▸ **WHAT THIS EXERCISE ASKS**
- 1) Gather every line of the rows that contains the string "dropdown", matching its case exactly.
- 2) Pick up the column on terrorism and Bush's foreign policy where it stops, and continue it.
— BEGIN EXTRACT —
Here are two bits of advice: Do not go to Indonesia unless it is essential because you might get caught up in a bombing. Do not go to Indonesia because bombers are targeting your country.

The first applies to New Zealanders, the second to Australians. The Australian embassy in Jakarta has
been attacked. The New Zealand embassy is unlikely to be attacked unless as collateral.

Australians fear an attack at home. New Zealanders don't. If there is danger in this country, it is of an attack on American, Australian or British diplomats. Those countries invaded Iraq, New Zealand didn't.

That distinction between front line and collateral, however, is a fine one. New Zealanders are Western, subscribe to Western values and are intricately bound up with the American way of life.

It is those values and that way of life that the warped Islamic clerics and bombers demonise. No American is innocent in their eyes. Neither is any New Zealander.

People in hotspots learn to live with the remote possibility of being bombed, as I did when the Irish Republican Army (in part funded by Americans) was planting bombs in London. A lot of it goes on - humans have huge reservoirs of hate.

What is different now is that some Arabs drove planes into the Twin Towers in New York, and the United States went to war. The world may not have changed three years ago, as some claimed. But the US has changed, and it rules the world economy.

The essence of that change is in President George W. Bush's dictum in early 2002 that: "Moral truth is the same in every culture, in every time and in every place." He has set about defending and proselytising that moral truth.

Certainty of this sort in the minds of the wrong people has caused untold suffering. Hateful certitudes in the minds of the Islamic fanatics Bush is fighting are causing suffering now.

Bush talks of good battling evil in the manner of a Greek tragedy or Wagnerian epic. American commentator Samuel Huntington divined a "clash of civilisations". Norman Podhoretz, an American Jewish intellectual, has labelled it World War IV (World War III having been the cold war between the liberal democracies and the communist states).

If this is World War IV, the adversary is not a mighty military machine or totalitarian bloc of nuclear-armed states but a shadowy, even if lethal, sect that envies and hates the US and hides in dark corners.

Nevertheless, take Podhoretz seriously. He is a leading "neo-con" (neo-conservative) and "neo-cons" are the moral force in the Bush Administration.

Podhoretz is editor-at-large of Commentary, an influential right-wing journal. This month, in a long essay on Bush's foreign policy and defence doctrine, he excoriates some critics of Bush as peddling veiled anti-semitism.
— END EXTRACT —
— BEGIN AVAILABLE DATA —
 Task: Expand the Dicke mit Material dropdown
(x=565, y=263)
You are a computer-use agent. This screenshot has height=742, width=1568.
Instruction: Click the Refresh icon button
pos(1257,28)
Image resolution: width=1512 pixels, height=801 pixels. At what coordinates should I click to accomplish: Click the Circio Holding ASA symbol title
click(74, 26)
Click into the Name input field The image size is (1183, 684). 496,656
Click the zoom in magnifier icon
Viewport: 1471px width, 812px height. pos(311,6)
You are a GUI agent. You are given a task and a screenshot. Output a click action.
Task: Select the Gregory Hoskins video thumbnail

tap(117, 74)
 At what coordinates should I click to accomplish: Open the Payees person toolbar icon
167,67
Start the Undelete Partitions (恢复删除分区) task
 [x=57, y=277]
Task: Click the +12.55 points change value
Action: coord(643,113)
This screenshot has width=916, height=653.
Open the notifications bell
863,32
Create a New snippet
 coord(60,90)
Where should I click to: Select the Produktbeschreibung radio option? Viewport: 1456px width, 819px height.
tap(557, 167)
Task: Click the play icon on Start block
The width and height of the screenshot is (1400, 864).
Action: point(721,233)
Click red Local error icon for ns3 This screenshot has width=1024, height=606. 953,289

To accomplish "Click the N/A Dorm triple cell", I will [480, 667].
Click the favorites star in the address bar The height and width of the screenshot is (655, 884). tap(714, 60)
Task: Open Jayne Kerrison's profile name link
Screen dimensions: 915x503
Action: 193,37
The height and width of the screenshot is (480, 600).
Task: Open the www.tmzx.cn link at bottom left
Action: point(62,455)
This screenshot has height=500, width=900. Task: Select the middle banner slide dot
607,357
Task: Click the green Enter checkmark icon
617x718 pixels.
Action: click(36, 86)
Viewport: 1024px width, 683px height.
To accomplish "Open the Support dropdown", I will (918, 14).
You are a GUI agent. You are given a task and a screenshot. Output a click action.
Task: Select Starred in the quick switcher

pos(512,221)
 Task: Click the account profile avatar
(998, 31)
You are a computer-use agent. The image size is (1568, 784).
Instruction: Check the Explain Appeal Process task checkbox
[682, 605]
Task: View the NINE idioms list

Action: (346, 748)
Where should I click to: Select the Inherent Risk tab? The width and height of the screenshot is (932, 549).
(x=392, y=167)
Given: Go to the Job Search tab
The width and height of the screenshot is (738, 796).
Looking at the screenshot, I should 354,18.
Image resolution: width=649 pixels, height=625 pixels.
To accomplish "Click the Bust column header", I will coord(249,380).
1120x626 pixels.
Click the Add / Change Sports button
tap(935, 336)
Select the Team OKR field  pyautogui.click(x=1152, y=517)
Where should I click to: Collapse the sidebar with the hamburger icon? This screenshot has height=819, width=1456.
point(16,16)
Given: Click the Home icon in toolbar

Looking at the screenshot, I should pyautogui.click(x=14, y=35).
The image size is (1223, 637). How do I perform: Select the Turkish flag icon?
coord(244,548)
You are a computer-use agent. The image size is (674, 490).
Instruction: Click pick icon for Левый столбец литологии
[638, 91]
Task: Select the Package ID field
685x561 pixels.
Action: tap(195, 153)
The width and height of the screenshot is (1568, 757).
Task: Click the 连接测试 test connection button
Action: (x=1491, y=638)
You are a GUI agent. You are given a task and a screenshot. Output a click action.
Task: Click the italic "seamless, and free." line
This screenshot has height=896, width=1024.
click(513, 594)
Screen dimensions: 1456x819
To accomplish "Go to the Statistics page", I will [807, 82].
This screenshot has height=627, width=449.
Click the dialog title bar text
— END AVAILABLE DATA —
▸ **RESPONSES FOR EACH TASK**
- 1)
 Task: Expand the Dicke mit Material dropdown
To accomplish "Open the Support dropdown", I will (918, 14).

- 2)
Many of those who moved from the left in the 1960s to the right now and are identified as "neo-cons" are Jews, he writes. Critics have focused on those "neo-cons" who have Jewish names, implying a conspiracy by Jews "to manipulate the world for their own nefarious purposes".

Go down this track and you soon get to Israel. Go one small step further and you run into Islamic deviants only too keen to conjure a world Jewish conspiracy.

It beggars imagination that there is any such conspiracy and it is also hard to imagine that any but a few on the far right and far left in the US think there is either.

But with Bush we are not in a world of shadings of meaning but in one of moral absolutes. There is room only for friends and enemies. And so we are all constrained.

Exporters pay more to have their containers inspected before transport to the US. Our passports will have to carry biometric information. We must quell Americans' (realistic) horror of another bomb on home soil. There are tougher international rules on terror organisations and on refugees. And the rule of law is no longer sacrosanct in World War IV.

A Kafkaesque account in the August 5 London Review of Books of the detention without trial in Britain of a mentally ill Arab, given indefinite leave to live there in 1998, indicates where that can lead. The man has innocent and documented explanations for the allegations against him but may not see or contest any of the evidence on which his continued detention is based, nor even know whether his explanations have been noted.

Britain invented the rule of law. The US enshrined it. A rabble of religious fanatics have chipped it with their bombs. Our freedom, you understand, is not a moral absolute.